日本のエネルギー問題は「地形」で解ける

ダムは先人の犠牲の上に立つ「人工の油田」だ

もうひとつ、川の水には問題がある。川の水は年間を通して同じ水量で流れてくれない。雨が降るときと日照りが続くときとでは、川の水量はまったく異なる。自然の川の水の流れは、時系列で見るとバランスが悪く秩序がない。つまりエントロピーが大きいのだ。

ところが、山岳地帯にダムがあると、状況が一変する。

ダムにせき止められて、いくつもの渓流を流れてきた水が1カ所に集まることになる。大量の水が渓谷の大きな落差で勢いよく落下する。ダムにより、1カ所に水の位置エネルギーを集中できる。

さらに時間的変化が大きく秩序のない水の流れは、ダムに着いた瞬間におとなしくなり、静かに秩序をもって貯まっていく。つまり、ダムさえあれば、大きな位置エネルギーと、大量な水の量と、エントロピーの小さい使い勝手のよさを得ることができるのだ。

日本の近代産業の遺産

ダムがあってこそ、日本はエネルギー資源大国となれる。

実は、雨が多くて山が多いという地理的な条件だけならば、日本だけが該当するわけではない。たとえば、インドネシアには山が多いし熱帯性の雨も非常に多い。また、温帯でもカナダなどには、山岳地帯で豊富な雨の降る地域がある。基本的には、これらの国でも水力発電は有効だといえる。

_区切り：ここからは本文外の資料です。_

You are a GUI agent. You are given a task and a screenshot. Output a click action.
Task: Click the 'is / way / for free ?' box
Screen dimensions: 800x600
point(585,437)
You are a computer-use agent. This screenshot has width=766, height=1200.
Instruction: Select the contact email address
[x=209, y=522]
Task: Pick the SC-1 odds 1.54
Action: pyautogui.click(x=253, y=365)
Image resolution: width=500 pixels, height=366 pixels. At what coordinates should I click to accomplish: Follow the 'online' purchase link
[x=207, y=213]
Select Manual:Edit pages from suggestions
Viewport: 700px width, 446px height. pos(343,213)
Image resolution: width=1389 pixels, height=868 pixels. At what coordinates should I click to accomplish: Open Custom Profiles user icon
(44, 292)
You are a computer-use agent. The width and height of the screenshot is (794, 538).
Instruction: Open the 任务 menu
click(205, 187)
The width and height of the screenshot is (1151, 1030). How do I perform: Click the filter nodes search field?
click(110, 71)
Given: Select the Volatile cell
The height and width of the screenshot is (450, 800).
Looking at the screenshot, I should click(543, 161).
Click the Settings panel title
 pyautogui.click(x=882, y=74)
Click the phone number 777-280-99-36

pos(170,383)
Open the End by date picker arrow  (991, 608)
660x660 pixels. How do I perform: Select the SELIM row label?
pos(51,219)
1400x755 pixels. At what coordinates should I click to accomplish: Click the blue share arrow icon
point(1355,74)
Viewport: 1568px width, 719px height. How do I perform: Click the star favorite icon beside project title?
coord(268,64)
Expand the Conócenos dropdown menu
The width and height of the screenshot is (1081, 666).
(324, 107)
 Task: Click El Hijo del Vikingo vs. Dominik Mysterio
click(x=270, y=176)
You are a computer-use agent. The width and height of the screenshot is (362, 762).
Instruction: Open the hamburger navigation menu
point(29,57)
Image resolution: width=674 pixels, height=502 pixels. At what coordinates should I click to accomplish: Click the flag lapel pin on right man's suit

ただし、雨の多い山岳地帯という自然条件だけでは、水力発電を効率よく行えるわけではない。そこにダムという人工の構造物を造る努力をしなければならない。

山、雨、そしてダム。

日本はこの3つの条件を満たしている。その日本は、水力のエネルギーに非常に恵まれていることを、私たちはもっと自覚してもいいだろう。

なぜなら、ダムは非常に大きな対価を払って獲得した物であり、しかも、これからの時代にはなかなか手に入らないものだからだ。川の水源部にダムを作ると、谷には膨大な水が貯まる。それまで渓谷だった場所が湖になり、すべてが水没する。森が水没し生態系が変わってしまう。そこに住んでいた人々の生活も沈む。村の長い歴史が家屋もろとも水の底に沈み、住んでいた人々の大切な思い出も消えてしまう。

こうした巨大な破壊と引き換えに、電気エネルギーを得るという仕組みがダムである。かつての急激な近代化の過程では、巨大ダム開発がいかに多くの人々に犠牲を強いたのかを現在ほど強く認識していなかった。そのため、こうしたいわばハイリスク・ハイリターンの開発が可能だった。